Browse Prior Art Database

Leading index coding for recursive data structures offering performance advantages over XML and ASN.1

IP.com Disclosure Number: IPCOM000028259D
Original Publication Date: 2004-May-06
Included in the Prior Art Database: 2004-May-06
Document File: 2 page(s) / 66K

Publishing Venue

IBM

Abstract

Disclosed is a simple coding for data structures that allows fast access to items contained within it by number. The items accessed are similarly coded, allowing fast access to numbered items therein, and so on. Such nested data structures are known as "recursive data structures". Well-known codings XML and ASN.1 BER have drawbacks. A program accessing XML data must examine every byte of the structure preceding the desired item. One accessing BER, a complex coding, may need to examine many or all preceding data items in the structure preceding the desired item.
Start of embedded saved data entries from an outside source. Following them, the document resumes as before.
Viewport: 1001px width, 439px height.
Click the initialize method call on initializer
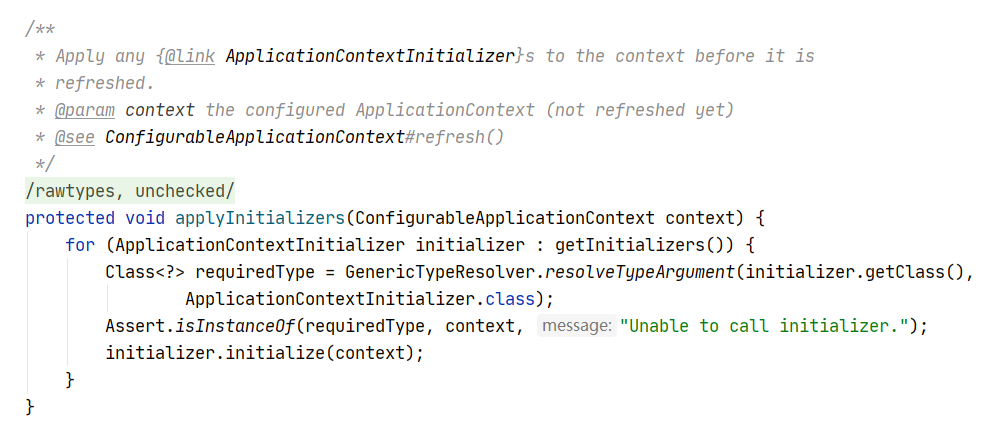(x=289, y=353)
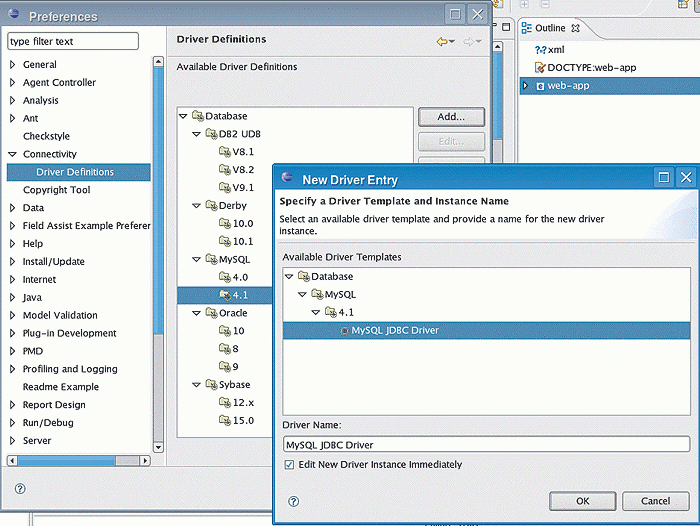Uncheck Edit New Driver Instance Immediately
The width and height of the screenshot is (700, 526).
[x=289, y=465]
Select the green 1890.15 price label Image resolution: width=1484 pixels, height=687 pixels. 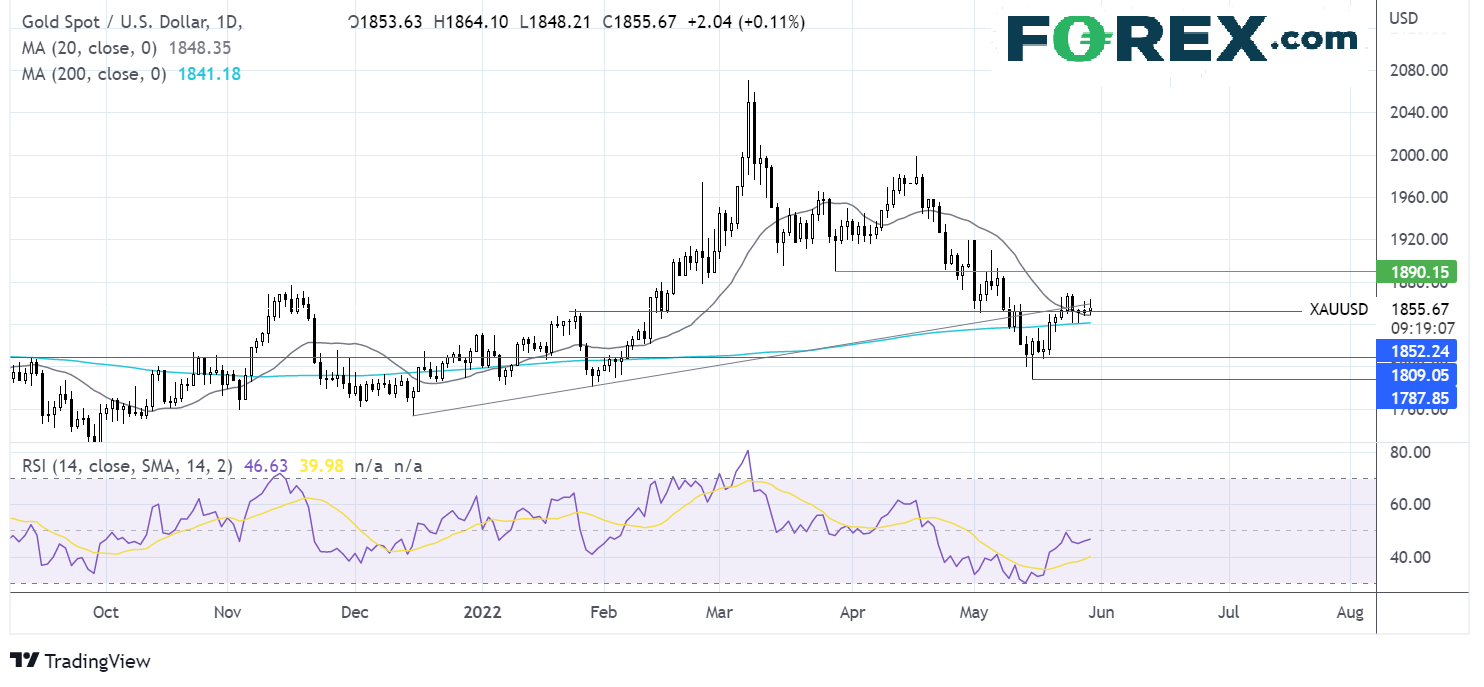1417,271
This text was extracted from a PDF file.
At least one non-text object (such as an image or picture) has been suppressed.
This is the abbreviated version, containing approximately 53% of the total text.

Page 1 of 2

Leading index coding for recursive data structures offering performance advantages over XML and ASN.1

XML is notoriously slow to process, and can require large amounts of memory for processing algorithms. ASN.1 encodings such as BER are generally perceived as very complicated.

    The disclosed coding consists of two parts. The first part is an index which indicates the position and type of the corresponding item. The second part is the direct concatenation of the data items - without any control information such as type codes or lengths.

    A program to access an item using this invention can access the index (perhaps by reading from a file, or by receiving it over a network link). It can then immediately locate the desired item. If that item is itself a structure, and the program requires an item within its contents, it can repeat this process by accessing its index, and so on. Ultimately, it locates the data containing the desired item, at which point it may access them directly.

    The program needs to only access a few index entries in order to locate the data. In contrast XML requires accessing every single byte in the data stream up to and including the desired item, because it uses embedded trigger characters ("<" and ">") to mark out the structure. ASN.1 BER is closer to the disclosed coding, but instead of a separate index, each item is immediately preceded by its length. This allows a program to skip irrelevant items, but it must access the length field of every item preceding the desired one. These length fields are scattered through the data structure, so many I/O operations may be required.

    The disclosed coding stores the index and the data as two strings of bytes concatenated together. The index entries are binary nu...